Wróćmy jednak do A. Einsteina i historii z „Eldridge”. Prawdopodobnie nawet wtedy, w latach czterdziestych, zdawał sobie sprawę z powagi możliwych konsekwencji swojego odkrycia. Pośrednio potwierdza to fakt, że dowództwo US Navy zniszczyło wszystkie dokumenty związane z eksperymentem na niszczycielu, w tym nawet dziennik pokładowy. I dalej. W latach 90. ubiegłego wieku na Alasce (USA) zaczął działać kompleks o kryptonimie „HAARP”. Według oficjalnych oświadczeń kompleks jest strukturą czysto naukową do badania jonosfery regionów polarnych. Według nieoficjalnych danych kompleks jest bronią klimatyczną zdolną do wywoływania klęsk żywiołowych, tsunami, huraganów, trzęsień ziemi itp. W dowolnym miejscu na świecie. Ponadto instalacja poszukuje przylegających do Ziemi „korytarzy” czasoprzestrzeni, które pozwalają dokonać ponadczasowego przełomu w innych systemach gwiezdnych.

Image
Image

Tak czy inaczej, ale jeden z twórców kompleksu powiedział, że instalacja została oparta na opracowaniach A. Einsteina i … Andrieja Sacharowa. Wszyscy go znają, „ojca” bomby wodorowej, ale niewiele osób wie o innych pracach akademika poświęconych badaniu przestrzeni, właściwościom czasu i przestrzeni. Na przykład jego praca „Wielowarstwowy model wszechświata”, opublikowana w 1969 roku w bardzo limitowanej edycji, jest dostępna dla bardzo wąskiego kręgu. Już z samej nazwy jasno wynika, że książka dotyczy teorii światów równoległych o bardzo różnych cechach. Do tych światów (Wszechświatów) można dostać się bez opuszczania Ziemi w ogóle - wzdłuż czasoprzestrzennych „korytarzy” „przebić” w przestrzeni, do której jesteśmy przyzwyczajeni, potężnym uderzeniem energii - kontrolowaną eksplozją atomową. W ten sposób marzenia o dotarciu do najdalszych gwiazd lub podróżowaniu w czasie stają się bardzo realne. Ale czy nie jest to niebezpieczne dla nas, ludzi, dla planety? Prawdopodobnie omawiano to w zamkniętej (tajnej) notatce wysłanej przez Andrieja Sacharowa do ówczesnego kierownictwa ZSRR. Sama nota uzyskała status najwyższej tajemnicy, a jej dalsze losy są nieznane, a akademik wkrótce popadł w niełaskę i został wydalony z Moskwy na „honorowe wygnanie” Wołga miasto Gorky. To prawda, trzeba tu powiedzieć, że Sacharow został „oficjalnie” wydalony ze stolicy jako dysydent.że Sacharow został „oficjalnie” usunięty ze stolicy jako dysydent.że Sacharow został „oficjalnie” usunięty ze stolicy jako dysydent.

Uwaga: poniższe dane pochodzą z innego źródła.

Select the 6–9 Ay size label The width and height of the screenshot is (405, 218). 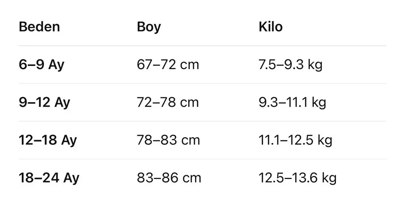pyautogui.click(x=42, y=65)
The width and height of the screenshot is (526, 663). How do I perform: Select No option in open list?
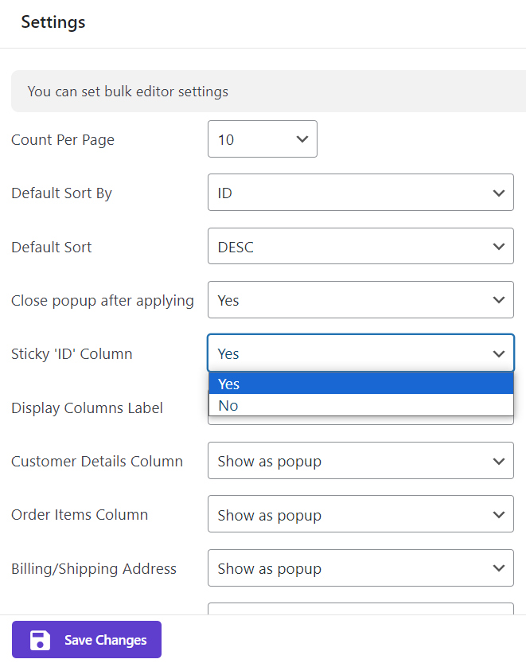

Istnieje jeden dowód potwierdzający teorię A. D. Sacharowa

Latem 1973 r. Konstruktor wojskowy S. A. Aleksiejenko sprawdził gotowość „studni” z ładunkiem atomowym do testów. Razem z nim był dowódca wojsk budowlanych ZSRR generał K. M. Wieriełow i oficer obserwator. W tym czasie na stanowisku dowodzenia doszło do spontanicznego zwarcia i przedwczesnej eksplozji ładunku atomowego (bomby). Sama eksplozja odbyła się pod ziemią i miała miejsce na głębokości ponad trzech kilometrów, dzięki czemu inspektorzy nie ucierpieli zbytnio. Ponadto Aleksiejew opisał przypadki „rozproszenia” obiektów biologicznych - zwierząt doświadczalnych i ludzi, które otrzymały nazwę „choroba Żarowa” na poligonie w Semipałatyńsku. Zwierzęta i ludzie narażeni na promieniowanie „wypadli” z czasu rzeczywistego. A po dwóch lub trzech dniach „zmarli ożyli”. (Podobna rzecz przytrafiła się niektórym marynarzom Eldridge). Przed odkryciem dr Żharova zwłoki zmarłych (czy nie martwych?) Zostały pochowane, a potem, po opisaniu przez Żarowa objawów „rozpadu”, sytuacja uległa zmianie. Jednak, jak zwykle, wszystkie kolejne badania zostały sklasyfikowane jako sklasyfikowane.

A zatem istnieją równoległe światy i Wszechświaty, do których nieświadomie posiadamy klucze do drzwi? I na swój sposób Leonardo i Tesla, Einstein i Sacharow mieli rację, zabierając ze sobą tajną wiedzę, której posiadanie jest zbyt wczesne i niebezpieczne dla nas. Jest to niebezpieczne dla nas, ziemian i być może dla „nich” - tych, którzy mieszkają po drugiej stronie „drzwi”. Chociaż szczerze mówiąc, byłoby bardzo ciekawie spojrzeć w przeszłość i przyszłość, zobaczyć inne światy, naszych sąsiadów we Wszechświecie.